**EXERCISE INSTRUCTIONS:**
Lines from the one containing "650x422 pixels." through the final line of the data, restated word for word and free of pictures, make up the whole answer.

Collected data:
────────
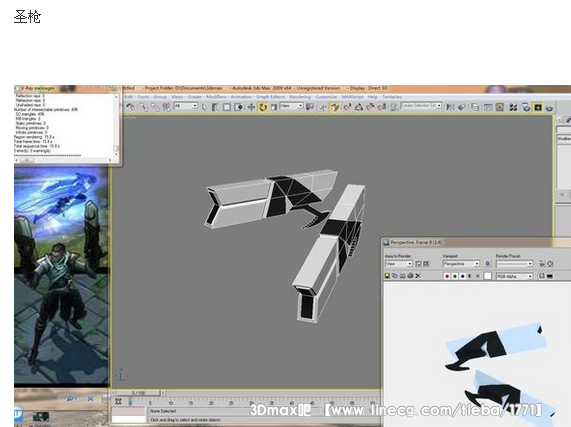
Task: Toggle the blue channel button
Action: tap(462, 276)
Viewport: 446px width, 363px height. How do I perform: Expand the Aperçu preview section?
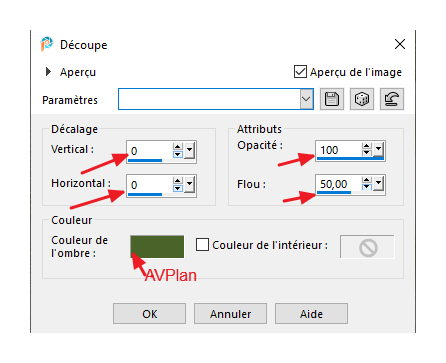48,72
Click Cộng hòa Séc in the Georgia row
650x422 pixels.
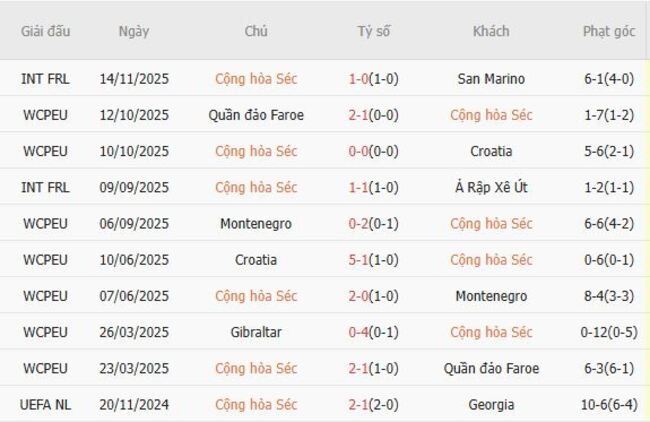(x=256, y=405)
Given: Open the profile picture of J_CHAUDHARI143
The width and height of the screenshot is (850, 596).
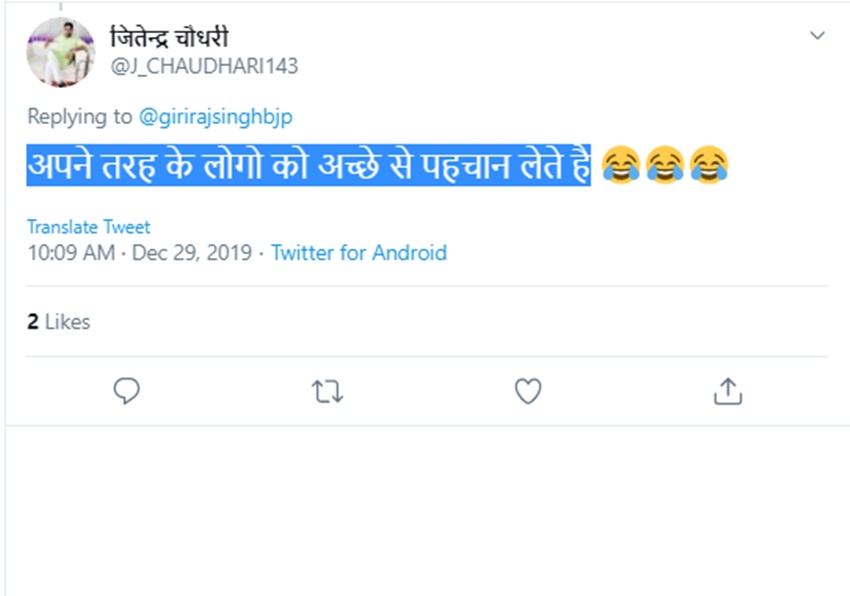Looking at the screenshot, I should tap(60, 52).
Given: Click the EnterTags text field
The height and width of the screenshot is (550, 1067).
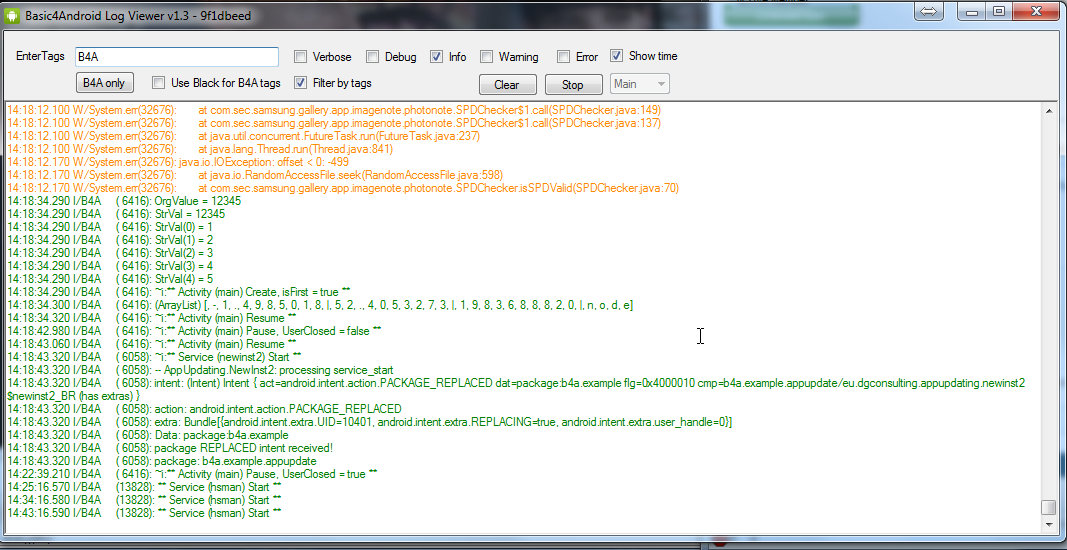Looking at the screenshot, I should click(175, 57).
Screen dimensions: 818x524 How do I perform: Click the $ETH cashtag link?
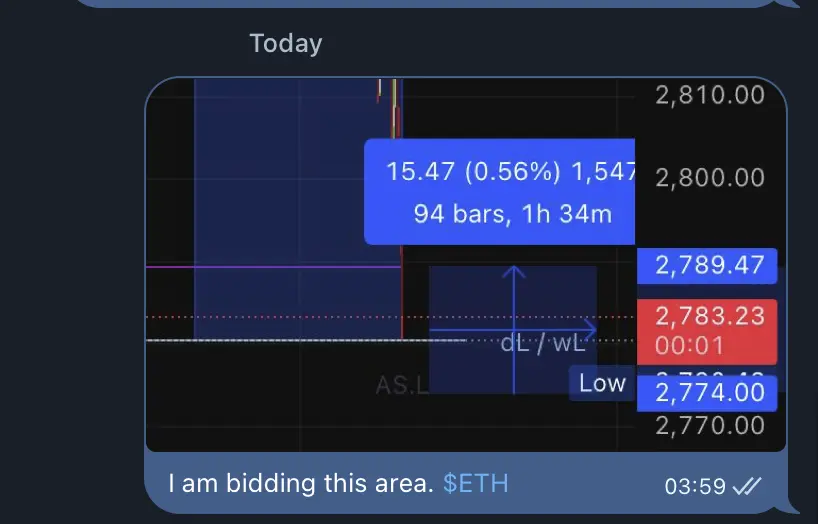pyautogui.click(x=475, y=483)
────────
**TASK RESULT:**
650x422 pixels.
(x=256, y=405)
Given: Open the profile picture of J_CHAUDHARI143
The width and height of the screenshot is (850, 596).
Looking at the screenshot, I should tap(60, 52).
Given: Click the EnterTags text field
The height and width of the screenshot is (550, 1067).
Looking at the screenshot, I should click(175, 57).
Screen dimensions: 818x524 How do I perform: Click the $ETH cashtag link?
pyautogui.click(x=475, y=483)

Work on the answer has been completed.